--- Instructions for the task ---
Below are records. Return each one exactly as written.

--- Raw data ---
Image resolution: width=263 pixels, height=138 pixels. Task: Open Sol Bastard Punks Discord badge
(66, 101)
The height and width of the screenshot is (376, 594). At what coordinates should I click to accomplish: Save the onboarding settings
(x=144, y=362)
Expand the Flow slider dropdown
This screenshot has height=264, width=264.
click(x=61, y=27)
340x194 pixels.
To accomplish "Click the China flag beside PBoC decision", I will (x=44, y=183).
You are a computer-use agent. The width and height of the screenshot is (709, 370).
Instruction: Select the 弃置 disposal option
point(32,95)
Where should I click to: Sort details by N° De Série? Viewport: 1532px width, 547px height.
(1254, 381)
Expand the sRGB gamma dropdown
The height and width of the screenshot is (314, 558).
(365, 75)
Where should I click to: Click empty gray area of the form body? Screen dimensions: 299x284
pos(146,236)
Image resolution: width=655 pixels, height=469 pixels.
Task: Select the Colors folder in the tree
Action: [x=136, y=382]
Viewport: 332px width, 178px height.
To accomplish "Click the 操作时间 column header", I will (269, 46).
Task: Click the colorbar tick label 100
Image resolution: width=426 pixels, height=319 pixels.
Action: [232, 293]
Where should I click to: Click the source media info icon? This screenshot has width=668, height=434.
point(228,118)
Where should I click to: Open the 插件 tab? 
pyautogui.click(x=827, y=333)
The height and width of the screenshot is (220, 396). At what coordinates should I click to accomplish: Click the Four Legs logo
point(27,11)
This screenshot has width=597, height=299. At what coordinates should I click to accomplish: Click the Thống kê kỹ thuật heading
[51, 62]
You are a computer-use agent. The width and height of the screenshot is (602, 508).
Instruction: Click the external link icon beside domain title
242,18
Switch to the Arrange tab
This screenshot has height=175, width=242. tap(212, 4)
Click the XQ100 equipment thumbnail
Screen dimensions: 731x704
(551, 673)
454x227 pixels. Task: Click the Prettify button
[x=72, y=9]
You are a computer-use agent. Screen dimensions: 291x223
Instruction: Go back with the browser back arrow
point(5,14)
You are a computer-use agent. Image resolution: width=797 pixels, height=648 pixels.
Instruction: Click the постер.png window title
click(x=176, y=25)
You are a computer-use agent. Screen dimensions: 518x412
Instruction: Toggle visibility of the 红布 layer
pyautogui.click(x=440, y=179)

--- The completed task ---
Image resolution: width=263 pixels, height=138 pixels. Task: Open Sol Bastard Punks Discord badge
(66, 101)
The height and width of the screenshot is (376, 594). At what coordinates should I click to accomplish: Save the onboarding settings
(x=144, y=362)
Expand the Flow slider dropdown
This screenshot has height=264, width=264.
click(x=61, y=27)
340x194 pixels.
To accomplish "Click the China flag beside PBoC decision", I will (x=44, y=183).
You are a computer-use agent. The width and height of the screenshot is (709, 370).
Instruction: Select the 弃置 disposal option
point(32,95)
Where should I click to: Sort details by N° De Série? Viewport: 1532px width, 547px height.
(1254, 381)
Expand the sRGB gamma dropdown
The height and width of the screenshot is (314, 558).
(365, 75)
Where should I click to: Click empty gray area of the form body? Screen dimensions: 299x284
pos(146,236)
Image resolution: width=655 pixels, height=469 pixels.
Task: Select the Colors folder in the tree
Action: [x=136, y=382]
Viewport: 332px width, 178px height.
To accomplish "Click the 操作时间 column header", I will (269, 46).
Task: Click the colorbar tick label 100
Image resolution: width=426 pixels, height=319 pixels.
Action: [232, 293]
Where should I click to: Click the source media info icon? This screenshot has width=668, height=434.
point(228,118)
Where should I click to: Open the 插件 tab? 
pyautogui.click(x=827, y=333)
The height and width of the screenshot is (220, 396). At what coordinates should I click to accomplish: Click the Four Legs logo
point(27,11)
This screenshot has width=597, height=299. At what coordinates should I click to accomplish: Click the Thống kê kỹ thuật heading
[51, 62]
You are a computer-use agent. The width and height of the screenshot is (602, 508).
Instruction: Click the external link icon beside domain title
242,18
Switch to the Arrange tab
This screenshot has height=175, width=242. tap(212, 4)
Click the XQ100 equipment thumbnail
Screen dimensions: 731x704
(551, 673)
454x227 pixels. Task: Click the Prettify button
[x=72, y=9]
You are a computer-use agent. Screen dimensions: 291x223
Instruction: Go back with the browser back arrow
point(5,14)
You are a computer-use agent. Image resolution: width=797 pixels, height=648 pixels.
Instruction: Click the постер.png window title
click(x=176, y=25)
You are a computer-use agent. Screen dimensions: 518x412
Instruction: Toggle visibility of the 红布 layer
pyautogui.click(x=440, y=179)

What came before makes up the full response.